Action item:
Work out how many lines in the records below include the string "beside", and reply with that number alone.

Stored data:
● ● ●

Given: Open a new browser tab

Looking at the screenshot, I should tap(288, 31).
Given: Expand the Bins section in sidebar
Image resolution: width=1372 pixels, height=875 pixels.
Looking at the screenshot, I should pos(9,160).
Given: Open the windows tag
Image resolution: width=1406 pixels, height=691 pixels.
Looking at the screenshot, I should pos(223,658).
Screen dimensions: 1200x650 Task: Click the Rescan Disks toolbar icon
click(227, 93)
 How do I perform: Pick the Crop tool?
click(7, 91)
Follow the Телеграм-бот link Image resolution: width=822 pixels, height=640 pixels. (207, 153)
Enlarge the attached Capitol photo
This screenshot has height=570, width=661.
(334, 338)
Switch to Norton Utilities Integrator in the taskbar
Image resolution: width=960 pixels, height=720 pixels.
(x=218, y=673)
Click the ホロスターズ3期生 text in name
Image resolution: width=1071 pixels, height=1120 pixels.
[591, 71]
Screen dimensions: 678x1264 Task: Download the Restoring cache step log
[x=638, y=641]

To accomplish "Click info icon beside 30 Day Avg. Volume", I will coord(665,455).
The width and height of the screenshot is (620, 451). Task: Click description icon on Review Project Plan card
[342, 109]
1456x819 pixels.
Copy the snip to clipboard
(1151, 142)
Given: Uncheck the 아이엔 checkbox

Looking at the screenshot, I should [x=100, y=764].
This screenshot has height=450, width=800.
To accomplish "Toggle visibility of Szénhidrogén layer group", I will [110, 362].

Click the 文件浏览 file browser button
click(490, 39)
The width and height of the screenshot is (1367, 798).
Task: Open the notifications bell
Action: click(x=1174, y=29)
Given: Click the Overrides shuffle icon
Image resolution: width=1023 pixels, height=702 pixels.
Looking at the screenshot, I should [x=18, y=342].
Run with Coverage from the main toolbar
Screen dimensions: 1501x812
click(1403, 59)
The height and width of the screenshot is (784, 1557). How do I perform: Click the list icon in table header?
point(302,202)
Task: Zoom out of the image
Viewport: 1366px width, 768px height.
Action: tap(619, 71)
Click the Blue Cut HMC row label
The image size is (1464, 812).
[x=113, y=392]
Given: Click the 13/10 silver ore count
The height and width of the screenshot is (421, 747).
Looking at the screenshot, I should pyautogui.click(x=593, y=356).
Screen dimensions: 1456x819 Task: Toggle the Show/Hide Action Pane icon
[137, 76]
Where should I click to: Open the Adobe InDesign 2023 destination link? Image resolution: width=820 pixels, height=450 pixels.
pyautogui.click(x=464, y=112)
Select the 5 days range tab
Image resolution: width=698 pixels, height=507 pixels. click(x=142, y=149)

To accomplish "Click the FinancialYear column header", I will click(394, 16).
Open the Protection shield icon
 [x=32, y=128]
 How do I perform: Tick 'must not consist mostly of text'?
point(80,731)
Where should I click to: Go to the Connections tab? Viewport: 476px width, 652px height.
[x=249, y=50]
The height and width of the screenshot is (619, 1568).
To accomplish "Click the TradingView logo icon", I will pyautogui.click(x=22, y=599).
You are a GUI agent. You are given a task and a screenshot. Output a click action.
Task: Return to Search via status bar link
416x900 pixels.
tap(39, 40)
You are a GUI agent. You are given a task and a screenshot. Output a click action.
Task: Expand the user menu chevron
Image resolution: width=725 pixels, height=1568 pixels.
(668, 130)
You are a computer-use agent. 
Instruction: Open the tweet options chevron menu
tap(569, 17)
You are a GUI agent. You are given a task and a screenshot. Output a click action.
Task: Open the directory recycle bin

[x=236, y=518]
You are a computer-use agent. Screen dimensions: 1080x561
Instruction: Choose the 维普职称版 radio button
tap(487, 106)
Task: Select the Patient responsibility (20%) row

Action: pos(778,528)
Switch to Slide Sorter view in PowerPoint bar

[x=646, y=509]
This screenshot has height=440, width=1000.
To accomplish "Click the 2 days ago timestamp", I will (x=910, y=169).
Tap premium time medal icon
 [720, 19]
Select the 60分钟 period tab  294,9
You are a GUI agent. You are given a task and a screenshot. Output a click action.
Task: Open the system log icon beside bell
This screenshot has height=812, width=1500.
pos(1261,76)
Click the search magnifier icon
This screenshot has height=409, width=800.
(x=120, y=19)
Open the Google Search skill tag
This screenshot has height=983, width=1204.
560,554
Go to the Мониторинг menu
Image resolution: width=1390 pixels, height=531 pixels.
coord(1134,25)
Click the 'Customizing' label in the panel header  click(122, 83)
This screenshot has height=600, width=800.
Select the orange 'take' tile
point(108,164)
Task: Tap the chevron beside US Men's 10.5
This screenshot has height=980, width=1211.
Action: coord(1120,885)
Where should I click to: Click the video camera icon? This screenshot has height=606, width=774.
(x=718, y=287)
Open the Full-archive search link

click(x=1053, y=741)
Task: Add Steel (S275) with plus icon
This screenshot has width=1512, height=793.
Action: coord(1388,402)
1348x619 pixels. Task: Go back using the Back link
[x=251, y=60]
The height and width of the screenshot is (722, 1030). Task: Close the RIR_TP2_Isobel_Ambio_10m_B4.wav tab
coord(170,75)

● ● ●

Solution:
3